Decrease risk: sensitive data discovered immediately.

Registering Metadata

Assumptions: Your user has the following permissions in Immuta (note you should have these by default if you were the initial user on the Immuta installation):

CREATE_DATA_SOURCE: in order to register the data with Immuta
GOVERNANCE: to create a custom tag in Immuta

Custom Tag

We are going to create a custom tag to tag the data with, this will:

Help differentiate your real data from this fake POV data.
Help build global policies across these tables from multiple compute/warehouses, if you have more than one.

To create a custom tag,

Click the Governance icon in the left sidebar of the Immuta console.
Click on the Tags tab.
Click + Add Tags.
Name the tag Immuta POV. You can delete the nested tag placeholder in order to save.
Click Save.

Register a Schema

Let’s walk through registration of a schema to monitor (You do not need GOVERNANCE permission to do this step, only CREATE_DATA_SOURCE):

From the Data Source page, click the + New Data Source button.
Storage Technology: Choose the Storage Technology of interest. This should align to where you loaded the data in the POV Data Setup walkthrough, but of course could be your own data as well. Note that if you are using the same Databricks workspace for Databricks and SQL Analytics, you only need to load it once.
Connection Information: This is the account Immuta will use to monitor your database and query the data metadata. This account should have read access to the data that you need to register.
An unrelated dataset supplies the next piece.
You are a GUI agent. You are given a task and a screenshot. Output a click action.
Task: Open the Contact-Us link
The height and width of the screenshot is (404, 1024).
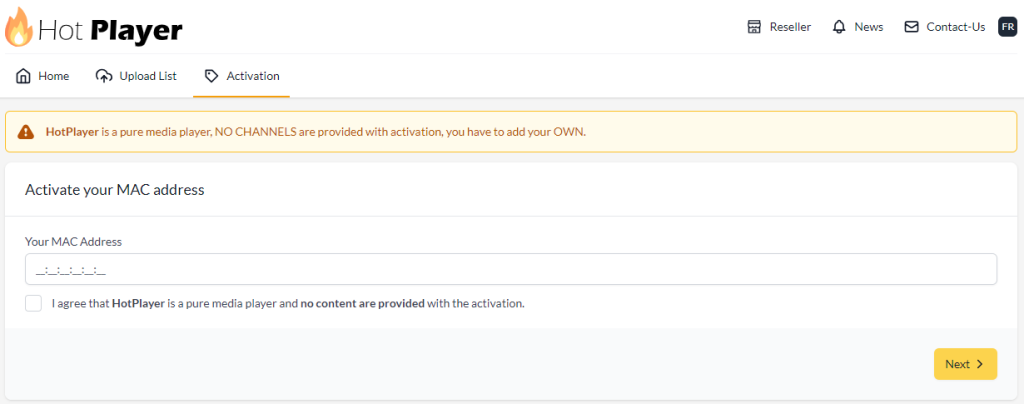955,27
For simplicity, you may want to use the same account you used to load the data in the POV Data Setup walkthrough, but it’s best if you can use an Admin account for registering the data and a separate user account for querying it (which we’ll do later). It should also point to the data you loaded in the POV Data Setup walkthrough which should be the immuta_pov database unless you named the database something else or placed the data somewhere else.
Virtual Population: There are several options here for how you want Immuta to monitor your database to automatically populate metadata. In our case we want to choose the first option: Create sources for all tables in this database and monitor for changes.
Basic Information: This section allows you to apply a convention to how the tables are named. If you have multiple data warehouses/compute and you’ve already registered these tables once and are registering them now from a 2nd (or more) warehouse/compute, you will have to change the naming convention for the Immuta data source name and schema project so you can tell them apart in the Immuta UI. This will NOT impact what they are named in the native database.
Advanced (Optional):
1. Note that Sensitive Data Discovery is enabled.
2. We are going to add that Immuta POV tag we created above by going to the last section “Data Source 1. Tags”
3. Click Edit.
4. Enter Immuta POV and click Add.
5. This will add that tag to any table that is discovered now or in the future.
6. You can leave the defaults for the rest.
Click Create to kick off the job.
Repeat these steps for each warehouse/compute you have (not to be confused with a Snowflake warehouse; we mean other data warehouses, like Redshift, Databricks SQL analytics, etc.).

You will be dumped into a screen that depicts the progress of your monitoring job. You’ll also see a gear spinning in the upper right corner of the screen which depicts the jobs that are running, one of those being the “fingerprint,” which is what is used to gather statistics about your tables and run the Sensitive Data Discovery.

Once the tables are registered and the gear stops spinning, click into the Immuta POV Immuta Fake Hr Data table. Once there, click on the Data Dictionary tab. In there you will see your columns as well as the Sensitive Data that was discovered. Also note that because we found a specific entity (such as Discovered.Entity.Person Name), we also tag that column with other derivative tags (such as Discovered.Identifier Indirect). This hierarchy will become important in the Hierarchical Tag-Based Policy Definitions walkthrough.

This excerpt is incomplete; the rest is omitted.